Marinho, narra Leonencio, saía-se bem na arte de se relacionar com o getulismo, identificar-se com a classe dos empresários de comunicação e ser, ao mesmo tempo, um defensor da liberdade de informação. Numa reunião com o próprio Getúlio, ele se posicionou contra a censura. “Avaliou que bastaria um código de ética no setor”, escreve o autor. Nessa linha, em março de 1940, como integrante do Conselho Nacional de Imprensa, ele votou contra a intervenção de Vargas no jornal O Estado de S. Paulo. Como único contrário, recusou conselhos para mudar o voto. “Prefiro ser derrotado. Não vou aprovar esse absurdo”, disse ele, segundo relembrou, tempos depois, em conversa com o filho João Roberto.
Em outro período, já com Getúlio apeado do poder, Marinho enfrenta as cobranças pelo acordo com a Time-Life, onde “luta até o fim”, escreve Nossa, contra João Calmon, Assis Chateaubriand e Carlos Lacerda. Perde essa etapa da briga, “mas é bom pra ele. A Time-Life deixa de ser sócia e vai virar credora”.
O livro ganha dramaticidade em seu terço final, quando vêm à tona os anos 50 e 60. O vaivém de influências agora inclui figuras como João Goulart, Lacerda, mais Castelo Branco e os militares que tomam o poder em 1964. Nossa define, por exemplo, as relações de Marinho com Goulart: “O presidente foi tratado como um defensor da liberdade e da democracia, mas ao mesmo tempo tornava-se, sob o ângulo do jornal de Marinho, uma figura menor no debate sobre a ameaça comunista”.
É dessa fase – já no governo Castelo Branco – uma célebre conversa do ministro da Justiça, Juracy Magalhães, com donos de jornais, para avisar sobre a censura. Ao anunciar que “de agora em diante nenhum comunista pode trabalhar em jornal”, Marinho teria dito: “Ministro, no meu jornal mando eu”. A versão que ficou, explica Nossa, foi que ele disse “nos meus comunistas mando eu”.

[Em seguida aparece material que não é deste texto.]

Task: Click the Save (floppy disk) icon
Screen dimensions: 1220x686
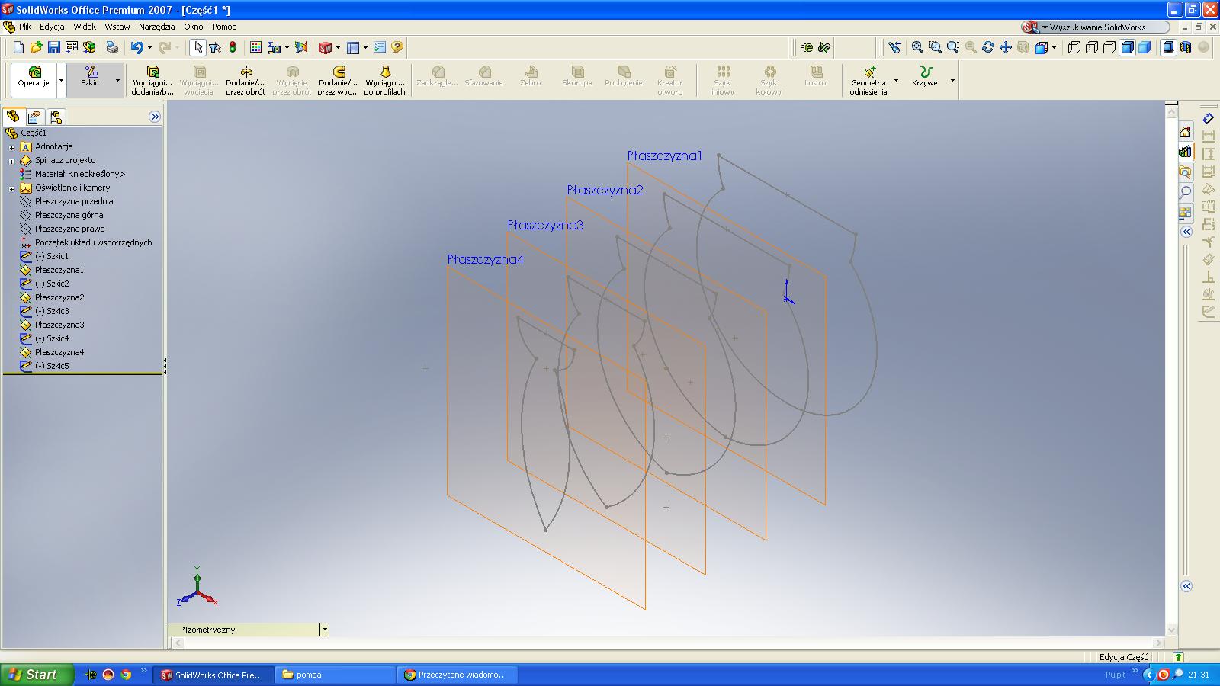Action: pyautogui.click(x=53, y=47)
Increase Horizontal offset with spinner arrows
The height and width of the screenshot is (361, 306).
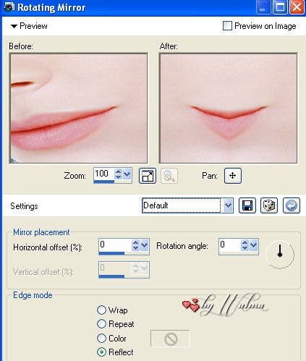point(136,242)
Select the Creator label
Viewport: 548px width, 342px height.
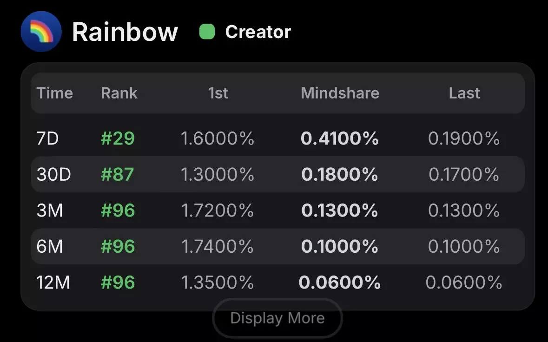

O autor fez uma conta, ao final, sobre as ações de seu biografado. Entre 18 golpes ou tentativas fracassadas de tomada de poder à força desde os anos 30, “ele aderiu a sete, se posicionou contra nove e ficou neutro em dois”. Mas pondera que “a matemática não define o perfil democrático ou ideológico de Marinho. No emaranhado de paradoxos, ele mostrou coerência, em todos esses momentos, ao defender sua empresa”.
O PODER ESTÁ NO AR
Autor: Leonencio Nossa
Editora: Nova Fronteira (576 págs., R$ 89,90)
As informações são do jornal O Estado de S. Paulo.